Estos rasgos revelan que tampoco para las mujeres era fray Juan un ser indiferente; antes bien, que ejercía cierto hechizo en el sexo débil. Una de ellas dice que siendo el padre Juan “un hombre no hermoso” y pequeño y sin las partes que en el mundo llevan los ojos, “con todo eso, no sé qué traslucía en él que llevaba los ojos tras de sí para mirarle como para oírle” (María de san Pedro, BMC 14, 183).
Juan de la Cruz, como santo, las animó para practicar las virtudes y escalar el arduo camino de la perfección. Como doctor, iluminó sus mentes con luces del cielo para adentrarse en la vida de oración y, pasando las noches oscuras, lograr la meta de la unión con Dios. A mujeres dedicó los libros más altos de la más sublime mística: Cántico Espiritual (Ana de Jesús) y Llama de amor viva (Ana de Peñalosa). Como poeta, J. de la Cruz supo encandilar el alma de las mujeres por la vía de la hermosura y por la llama del amor. En pos de la belleza increada y en aras de la caridad divina, fray Juan hizo filigranas en el alma sensible y susceptible de toda mujer.

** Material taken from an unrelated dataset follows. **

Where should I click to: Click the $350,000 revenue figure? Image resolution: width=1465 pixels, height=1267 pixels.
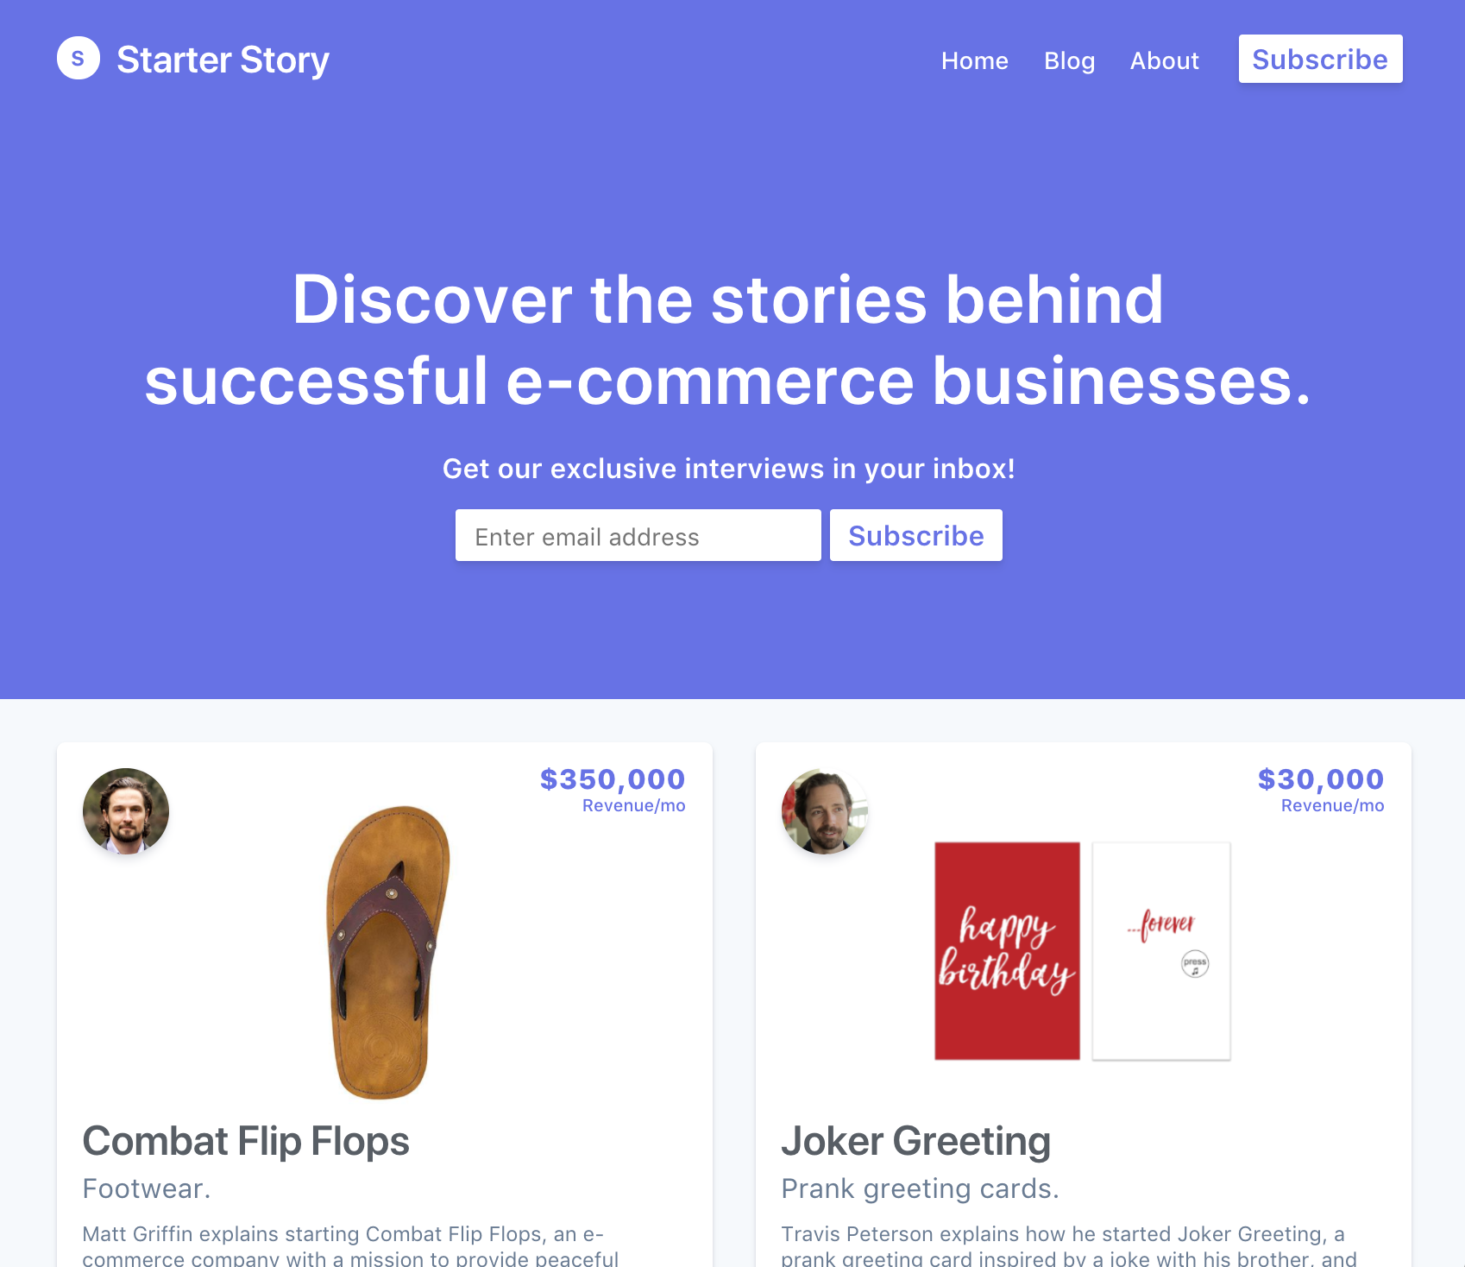point(613,778)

Así fue J. de la Cruz para la mujer, en plena sintonía con la actitud de Jesucristo para con ella: las acogió con bondad, las ayudó con sacrificio, las ilustró con su elevada doctrina, las sirvió con caridad, las defendió con energía, las honró con libros, cartas y versos, las consoló en sus penas, las perdonó en sus debilidades, las alabó con sincero reconocimiento de sus méritos. A J. de la Cruz caben en gran medida la letra y el espíritu de la exhortación apostólica “Mulieris dignitatem” (AAS 80, 1988, 1653-1729).
V. Una sobre todas
En el entorno existencial e histórico femenino de J. de la Cruz hay una mujer que supera a todas en verdad, bondad y belleza. Porque hubo sobre todas una Mujer en fray Juan que fue el amor de su vida, tan profundo y secreto, que lo adoró silente a todas horas en el altar iluminado e incandescente de su corazón. Apenas osó pronunciar su nombre para no turbar la atención de su contemplación absorta. Abrazó su Orden, profesó su Regla, llevó su veste, adoptó su nombre, habitó en su casa e imitó su vida de oyente, orante y oferente. María fue el aliento de su Subida, luna llena de su Noche oscura, melodía de su Cántico, ardor de su Llama. En la peregrinación de fray Juan por la tierra no pudo haber más bello itinerario: de mujer a Mujer, de madre a Madre, de virgen a Virgen, de hermana a Hermana, de señora a Señora. De María a Dios. Y el gozo final fue la posesión de tal prenda, que colmó de gloria su corazón de hombre: “¡Y la Madre de Dios es mía, porque Cristo es mío. Y todo es para mí!” (Oración de alma enamorada).
BIBL. — ISMAEL BENGOECHEA, San Juan de la Cruz y la mujer, Sevilla 1986; Id. “San Juan de la Cruz y el Eterno Femenino”, en SJC 13 (1997) 119133.